Carte de la Nouvelle France et de la Louisiane Nouvellement decouverte [Map of New France and Louisiana, Newly Discovered]

Colonial Louisiana; Mississippi River; Louis Hennepin
Other copies/editions located 02426 (original); 00340; 1955.002.040; 1997.078.058.
Folder houses a 4 x 5 B & W glossy photograph
From Louis Hennepin's "Description de la Louisiane, nouvellement décoiuverte au Sud'Oüest de la Nouvelle France, " (Paris, 1683.) Religious symbolism dominates the title cartouche of this reproduction of Hennepin's map. Christianity, depicted by an angel, a cross, and an open bible, triumphs over paganism, the falling figure to the left. The reverent faithful appear to the right. The female holding a shield decorated with three "fleurs-de-lis" personifies France.

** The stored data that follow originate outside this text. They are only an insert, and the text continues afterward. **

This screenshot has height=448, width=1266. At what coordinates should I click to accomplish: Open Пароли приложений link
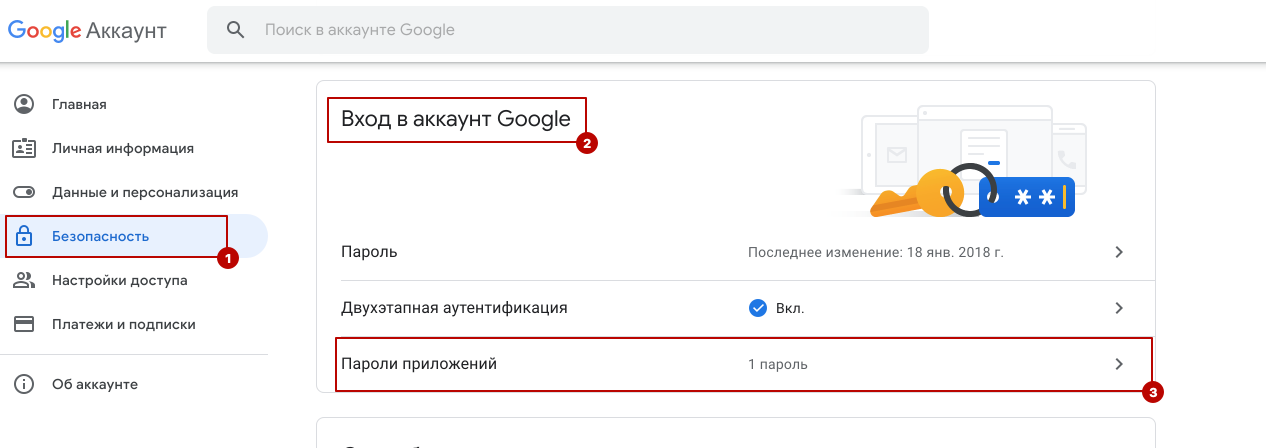pos(743,364)
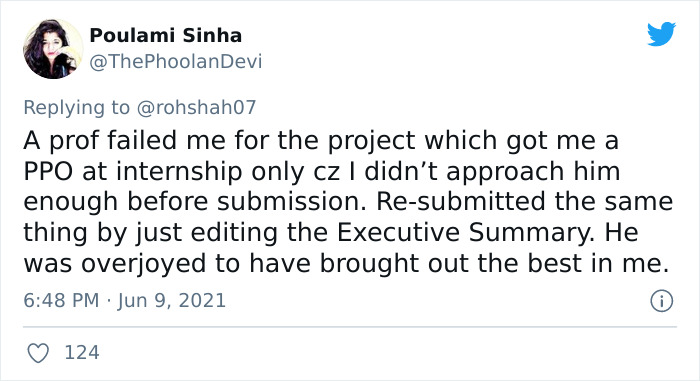This screenshot has width=700, height=381.
Task: Click the first line of the tweet starting "A prof failed me"
Action: pyautogui.click(x=321, y=141)
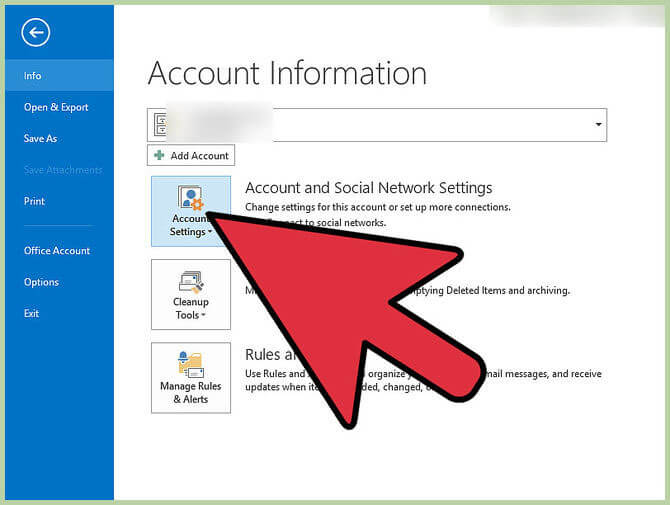Open the Office Account page
This screenshot has width=670, height=505.
coord(57,251)
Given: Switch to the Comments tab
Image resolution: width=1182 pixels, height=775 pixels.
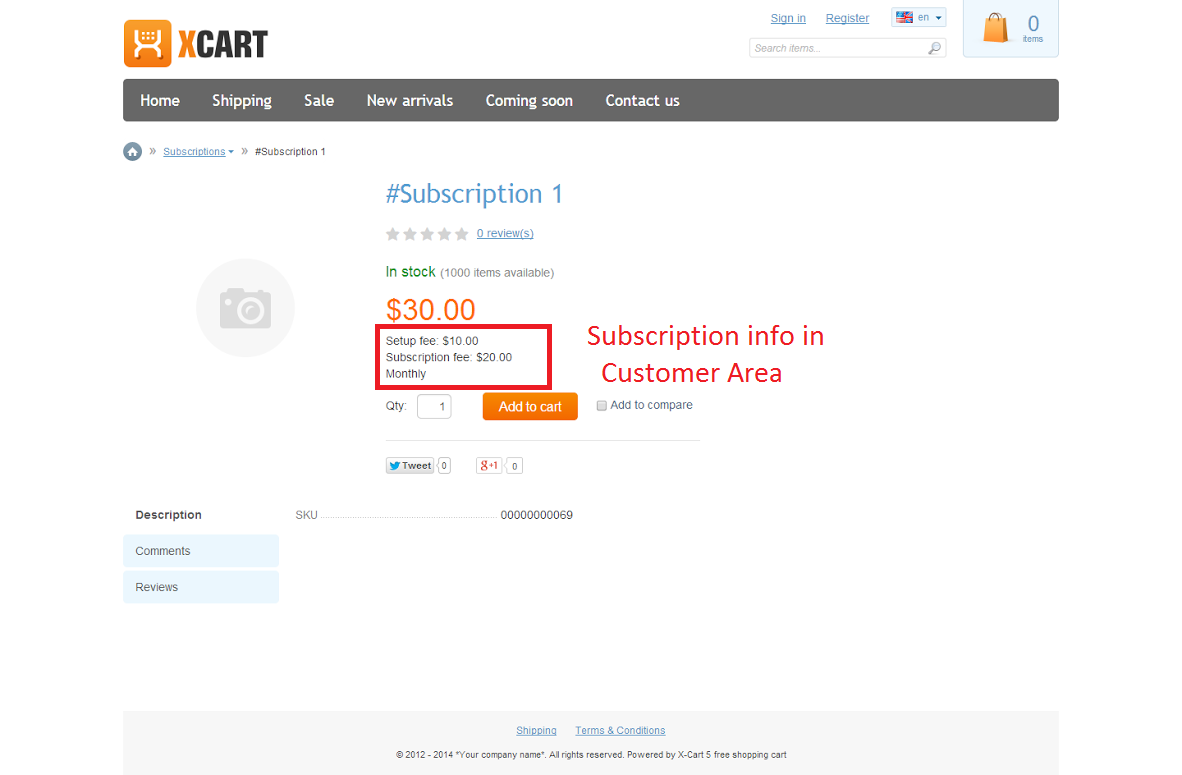Looking at the screenshot, I should click(201, 551).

While René-Robert Cavelier de La Salle explored the lower Mississippi Valley, Louis Hennepin (1640-c.1705), a Recollect priest, traversed the Illinois River territory. He went west with La Salle, but was dispatched to the Illinois area to make friends with local Indian tribes. On his way, he investigated the Mississippi River. After living among the Indians for eight months, Hennepin returned to Paris. His 1683 book about the expedition, "Description de la Louisiana Nouvellement Découverte au Sud-Ouest de la Nouvelle France," included this map, which is believed to be the first printed map, made from on-the-spot observations, bearing the name "Louisiane. Because he did not actually descend the Mississippi River to its delta, Hennepin depicted the river "Colbert" [Mississippi River] straight south and with a dotted line continued it to the Gulf at almost the same spot where the mouth empties into the Gulf of Mexico today. When his superiors ordered Hennepin to return to America, he refused and subsequently pledged his allegiance and dedicated a revised edition of his earlier work to King William III of England. In this version, Hennepin described himself as a leader of the expedition. He claimed he traveled the entire three-thousand-mile length of the Mississippi River in forty-seven days (to its mouth and back) two years before La Salle. To support his contention, Hennepin included a map depicting the entire course of the Mississippi River to the Gulf of Mexico. This work received great attention because its author urged William III, and thus England, rather than France, to colonize the Mississippi Valley. The British soon came to realize the economic and political potential of the vast territory described in Hennepin's work. The exaggerated and often fictional account of Hennepin's adventures was among the most widely read books of the period and was subsequently translated into several languages. Thomas Jefferson owned copies of Hennepin's publications, and used them while preparing his 1803 work, "An Account of Louisiana."